▶ **Selected passage**:
════════════════
I became a licenced, ordained minister, at 21 years old. I performed marriages, offered religious counselling and oversaw funerals, in New York State.
Neal ministering about 1985
GS What religion ordained you?
NG That’s the catchy part. I helped a few, let’s say, congregations. I was living in Rhode Island, working with groups locally and in New York City and Connecticut.
GS What were the names of these religious groups?
NG Well, I dealt with Jehovah’s Witnesses (JW), mostly. I was with JWs for a long-time. I learned much from the JWs, but I ventured into different areas.
As you might expect, I was independent. That’s why I’m hesitant to say I was a member of this or that specific religion. No religion fulfilled my curiosity or met my standards.
I needed to know every detail. I needed autonomy. These needs caused me many problems.
Eventually, my thirst for autonomy, knowledge and independence got me in trouble with the JWs. I thought JWs were the greatest people in the world. I thought JWs had great insight.
GS The JWs kicked you out.
NG This was all right. I quested much of what I learned from the JWs. I questioned some teachings and practices. I never fully blended. Most churches ousted me because I questioned too much.
GS What did you question?
NG When a group forms, say as a religion, rules arise. Do this and don’t do that, otherwise it is chaos. These are human-made rules.
════════════════
▶ **Written instruction A**: In the records, swap "Instruction" for "Directive" across the stretch from the line containing "1452x840 pixels. Task: Click" through the line containing "will click(20, 306).". Return only those lines, with everything else left as it is.
▶ **Written instruction B**: Carry the interview about ministry onward from its final line.
The interview and the records have nothing to do with each other.
════════════════
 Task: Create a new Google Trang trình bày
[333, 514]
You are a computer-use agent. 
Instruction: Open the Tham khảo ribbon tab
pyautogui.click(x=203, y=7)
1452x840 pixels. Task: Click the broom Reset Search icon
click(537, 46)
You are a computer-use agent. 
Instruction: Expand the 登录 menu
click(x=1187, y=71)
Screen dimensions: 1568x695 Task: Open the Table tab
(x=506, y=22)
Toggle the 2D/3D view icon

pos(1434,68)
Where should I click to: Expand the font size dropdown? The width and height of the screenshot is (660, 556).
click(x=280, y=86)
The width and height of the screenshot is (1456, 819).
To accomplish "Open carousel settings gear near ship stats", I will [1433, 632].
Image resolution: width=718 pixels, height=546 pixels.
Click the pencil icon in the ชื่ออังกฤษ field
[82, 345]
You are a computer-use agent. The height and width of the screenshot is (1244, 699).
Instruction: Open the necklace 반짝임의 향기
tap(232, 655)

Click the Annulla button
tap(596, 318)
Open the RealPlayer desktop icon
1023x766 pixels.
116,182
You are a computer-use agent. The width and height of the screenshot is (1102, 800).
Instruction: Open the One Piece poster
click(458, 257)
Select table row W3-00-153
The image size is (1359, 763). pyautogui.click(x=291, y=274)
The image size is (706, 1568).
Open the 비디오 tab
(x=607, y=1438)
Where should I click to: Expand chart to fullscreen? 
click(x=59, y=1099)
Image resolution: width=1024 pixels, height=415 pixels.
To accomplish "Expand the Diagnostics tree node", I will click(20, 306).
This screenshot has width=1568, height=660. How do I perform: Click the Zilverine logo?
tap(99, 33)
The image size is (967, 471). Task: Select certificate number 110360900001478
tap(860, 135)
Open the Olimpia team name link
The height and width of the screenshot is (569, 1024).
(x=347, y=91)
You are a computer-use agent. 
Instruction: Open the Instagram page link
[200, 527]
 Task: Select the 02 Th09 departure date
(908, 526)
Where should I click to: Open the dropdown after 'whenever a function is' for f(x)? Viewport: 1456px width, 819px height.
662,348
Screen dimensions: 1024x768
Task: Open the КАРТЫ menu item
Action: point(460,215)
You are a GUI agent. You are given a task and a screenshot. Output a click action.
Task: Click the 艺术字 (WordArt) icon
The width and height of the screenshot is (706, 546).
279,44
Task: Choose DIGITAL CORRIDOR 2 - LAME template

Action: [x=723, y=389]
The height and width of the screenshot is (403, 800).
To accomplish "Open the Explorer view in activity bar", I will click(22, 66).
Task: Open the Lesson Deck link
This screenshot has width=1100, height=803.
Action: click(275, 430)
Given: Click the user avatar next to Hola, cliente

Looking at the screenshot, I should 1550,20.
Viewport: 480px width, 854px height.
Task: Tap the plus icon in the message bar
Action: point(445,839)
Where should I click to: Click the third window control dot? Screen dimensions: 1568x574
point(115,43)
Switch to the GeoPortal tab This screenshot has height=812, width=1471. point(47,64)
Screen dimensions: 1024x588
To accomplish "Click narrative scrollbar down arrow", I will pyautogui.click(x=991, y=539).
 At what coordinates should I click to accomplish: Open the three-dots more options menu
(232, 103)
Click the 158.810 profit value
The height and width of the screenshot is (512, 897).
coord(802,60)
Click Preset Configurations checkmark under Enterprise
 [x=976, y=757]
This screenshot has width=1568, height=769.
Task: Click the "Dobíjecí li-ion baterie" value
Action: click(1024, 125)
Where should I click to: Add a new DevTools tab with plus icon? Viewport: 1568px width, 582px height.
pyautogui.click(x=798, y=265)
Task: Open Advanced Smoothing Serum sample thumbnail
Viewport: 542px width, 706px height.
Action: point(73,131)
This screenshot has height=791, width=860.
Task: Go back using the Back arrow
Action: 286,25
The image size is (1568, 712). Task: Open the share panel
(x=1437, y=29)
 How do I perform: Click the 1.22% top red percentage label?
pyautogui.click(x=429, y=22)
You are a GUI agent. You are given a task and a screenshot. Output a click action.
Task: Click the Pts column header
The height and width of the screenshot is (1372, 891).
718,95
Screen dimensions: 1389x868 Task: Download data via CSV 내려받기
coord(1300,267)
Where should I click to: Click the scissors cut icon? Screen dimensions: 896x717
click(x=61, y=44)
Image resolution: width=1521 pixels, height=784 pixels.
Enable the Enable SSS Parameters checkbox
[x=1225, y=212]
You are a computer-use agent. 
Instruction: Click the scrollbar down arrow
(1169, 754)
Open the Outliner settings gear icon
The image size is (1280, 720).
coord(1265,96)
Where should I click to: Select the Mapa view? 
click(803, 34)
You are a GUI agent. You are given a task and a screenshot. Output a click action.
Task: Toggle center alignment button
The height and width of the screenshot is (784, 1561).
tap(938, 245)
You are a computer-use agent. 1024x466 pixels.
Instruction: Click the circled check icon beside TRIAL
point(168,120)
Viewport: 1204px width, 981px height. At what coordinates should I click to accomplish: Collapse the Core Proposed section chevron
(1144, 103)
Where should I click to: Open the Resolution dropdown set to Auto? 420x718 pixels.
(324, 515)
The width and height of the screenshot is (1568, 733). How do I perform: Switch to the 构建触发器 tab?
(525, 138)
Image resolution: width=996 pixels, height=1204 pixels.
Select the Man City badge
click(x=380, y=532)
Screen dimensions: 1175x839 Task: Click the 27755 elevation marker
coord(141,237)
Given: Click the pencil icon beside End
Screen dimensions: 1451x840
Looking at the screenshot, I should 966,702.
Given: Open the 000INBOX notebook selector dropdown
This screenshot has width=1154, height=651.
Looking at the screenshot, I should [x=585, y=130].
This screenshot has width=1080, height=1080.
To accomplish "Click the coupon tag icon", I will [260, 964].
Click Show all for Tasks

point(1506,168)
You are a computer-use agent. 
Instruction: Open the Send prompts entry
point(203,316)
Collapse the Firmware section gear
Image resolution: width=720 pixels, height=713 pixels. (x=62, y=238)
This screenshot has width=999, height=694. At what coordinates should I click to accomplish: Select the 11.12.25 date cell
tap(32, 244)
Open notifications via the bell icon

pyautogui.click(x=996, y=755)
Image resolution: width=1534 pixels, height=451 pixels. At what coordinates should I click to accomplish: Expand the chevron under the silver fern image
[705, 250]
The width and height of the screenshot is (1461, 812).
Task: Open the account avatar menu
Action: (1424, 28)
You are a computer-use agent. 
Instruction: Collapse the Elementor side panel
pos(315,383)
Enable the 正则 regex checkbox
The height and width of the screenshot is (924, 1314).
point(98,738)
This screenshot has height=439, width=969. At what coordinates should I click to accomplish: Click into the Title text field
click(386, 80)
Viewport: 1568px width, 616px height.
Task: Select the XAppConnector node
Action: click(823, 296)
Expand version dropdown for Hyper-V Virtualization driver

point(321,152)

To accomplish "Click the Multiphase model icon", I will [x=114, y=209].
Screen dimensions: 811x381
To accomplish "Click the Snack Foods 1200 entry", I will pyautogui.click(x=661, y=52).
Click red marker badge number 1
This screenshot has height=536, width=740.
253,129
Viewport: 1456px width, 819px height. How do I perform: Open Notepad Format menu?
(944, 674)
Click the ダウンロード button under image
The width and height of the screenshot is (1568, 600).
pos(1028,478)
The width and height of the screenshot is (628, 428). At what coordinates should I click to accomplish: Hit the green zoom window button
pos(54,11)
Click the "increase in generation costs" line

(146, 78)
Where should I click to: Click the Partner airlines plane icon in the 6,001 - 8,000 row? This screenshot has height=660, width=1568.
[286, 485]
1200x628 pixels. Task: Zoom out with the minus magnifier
════════════════
▶ **Exercise response A**:
1452x840 pixels. Task: Click the broom Reset Search icon
click(537, 46)
You are a computer-use agent. 
Directive: Expand the 登录 menu
click(x=1187, y=71)
Screen dimensions: 1568x695 Task: Open the Table tab
(x=506, y=22)
Toggle the 2D/3D view icon

pos(1434,68)
Where should I click to: Expand the font size dropdown? The width and height of the screenshot is (660, 556).
click(x=280, y=86)
The width and height of the screenshot is (1456, 819).
To accomplish "Open carousel settings gear near ship stats", I will [1433, 632].
Image resolution: width=718 pixels, height=546 pixels.
Click the pencil icon in the ชื่ออังกฤษ field
[82, 345]
You are a computer-use agent. The height and width of the screenshot is (1244, 699).
Directive: Open the necklace 반짝임의 향기
tap(232, 655)

Click the Annulla button
tap(596, 318)
Open the RealPlayer desktop icon
1023x766 pixels.
116,182
You are a computer-use agent. The width and height of the screenshot is (1102, 800).
Directive: Open the One Piece poster
click(458, 257)
Select table row W3-00-153
The image size is (1359, 763). pyautogui.click(x=291, y=274)
The image size is (706, 1568).
Open the 비디오 tab
(x=607, y=1438)
Where should I click to: Expand chart to fullscreen? 
click(x=59, y=1099)
Image resolution: width=1024 pixels, height=415 pixels.
To accomplish "Expand the Diagnostics tree node", I will click(20, 306).

▶ **Exercise response B**:
In the blink of an eye, the religion is a human product. Its purpose is to follow human-made rules and achieve goals set up by humans. Maybe gawd expresses him- or herself through humans, I don’t know.
My position has long been that you read the bible. You think about what you read. You decide what to do and how to live your life.
If you decide, say, Jesus walked the earth to save humanity, that’s fine. If you decide, Jesus is a good role model, follow him. Do what he did, not what human-made rules and goals prescribe.
GS Rob the money changers.
NG Yes, beat the crap out of the money collectors. I’m only kidding. Still, if you do what Jesus did, you’ll be fine.
When Jesus began preaching, he condemned formal religion. He said, “God doesn’t dwell in man-made temples. Cut the crap, go off and help others learn to act properly. Take care of your family, be good to your neighbours. Treat everyone well and fair. Stop judging one another. Do good works.” That was his message.
GS He was asking for much, in the form of a civic morality.
NG Yes, he was great. Even non-Christians grant Jesus was a great person. He did great deeds. Jesus po’d everybody involved in organized religion by questioning its legitimacy.
GS For such common sense, he endured, physically, what the rest have endured, symbolically, ever since. What impressed you about the Jehovah Witnesses?
NG The almost total neglect for money issues impressed me, most. JW ministers receive no pay. They never ask for money, except, perhaps, to buy supplies to build a meeting hall.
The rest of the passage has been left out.